Din adına çalışan şeyhlere, cemaat büyüklerine, sözde alimlere, veya Kuran düşmanlarına bir kerecik olsun sırtınızı dönün ve gönlünüzde Yüce Allah’ın kitabından başka hiçbir şeye yer bırakmayın ki Allah size dünya ve sonsuzluk hayatının nimetlerini tattırsın.

Allah’a ait hiçbir özelliği bir başkasına vermeyin! Unutmayın, Allah’tan başka şifa verecek yoktur, Allah’tan başka güç sahibi yoktur, Allah’tan başka rızk veren ve insanların geçimliklerini dilediği gibi takdir eden yoktur, Allah’tan başka korkulmaya değecek hiçbir güç yoktur.
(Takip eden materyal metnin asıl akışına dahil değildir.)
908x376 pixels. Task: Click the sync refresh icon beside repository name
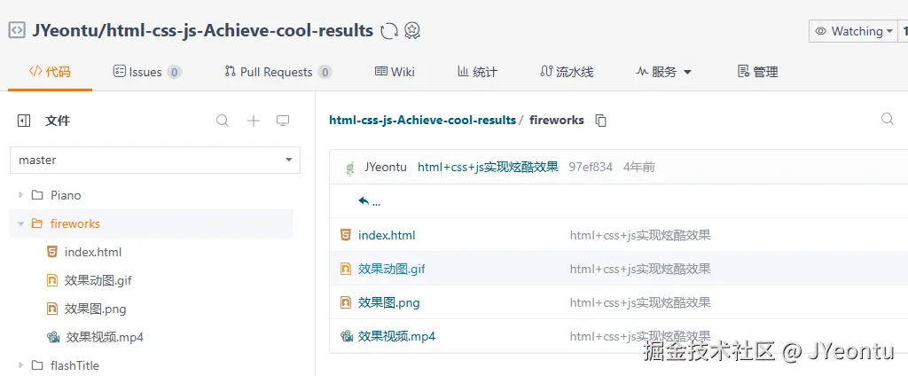(388, 31)
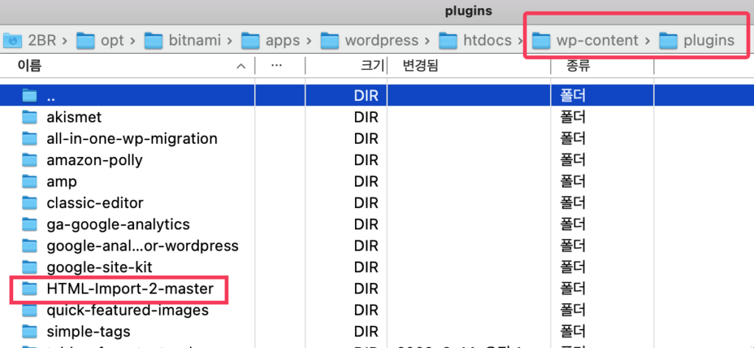The height and width of the screenshot is (348, 754).
Task: Click the amazon-polly folder icon
Action: (x=29, y=160)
Yüce Allah’ın gönderdiği kitaba uyarak ona sevginizi gösterin ki o da sizi sevsin ve üzerimize sevinçler yağdırsın.

Bilginin, yazının, sesin ve tüm evrenin yaratıcısı ve sahibi olan Yüce Allah’a dua edin, ondan isteyin, o her insana en yakın olandır, şah damarımızdan bile yakındır bize. Böyleyken onunla aranıza sizi ona yaklaştıracağını umarak aracılar koymayın (39/3). Saygı ve umutla yakarın O’na, O duanıza icabet edecektir.

Sonsuz güç ve bilgi sahibi Yüce Allah’ın kitabını okuyabildiğiniz kadar okuyun, ona karşı dürüst olun, Allah’la aranızda mucizelerle dolu güzel Kur’andan başka hiçbir şey bırakmayın.

Bu mesajı ulaştırabildiğiniz kadar insana ulaştırın, çünkü o gün hiçbir şey tartıda eksik kalmaz.

(57/27): Sonra bunların peşinden ard arda peygamberlerimizi gönderdik. Onların arkasından da Meryem oğlu İsa’yı gönderdik, ona İncil’i verdik ve kendisine uyanların kalplerine şefkat ve merhamet duygusu koyduk. (Kendiliklerinden) icat ettikleri ruhbanlığa gelince; biz onu onlara farz kılmamıştık. Allah’ın rızasını kazanmak için onu kendileri icat etmişlerdi. Fakat ona da gereği gibi uymadılar. Biz de içlerinden iman edenlere mükâfatlarını verdik. Fakat onlardan birçoğu da fasık kimselerdir. [HADİD 27]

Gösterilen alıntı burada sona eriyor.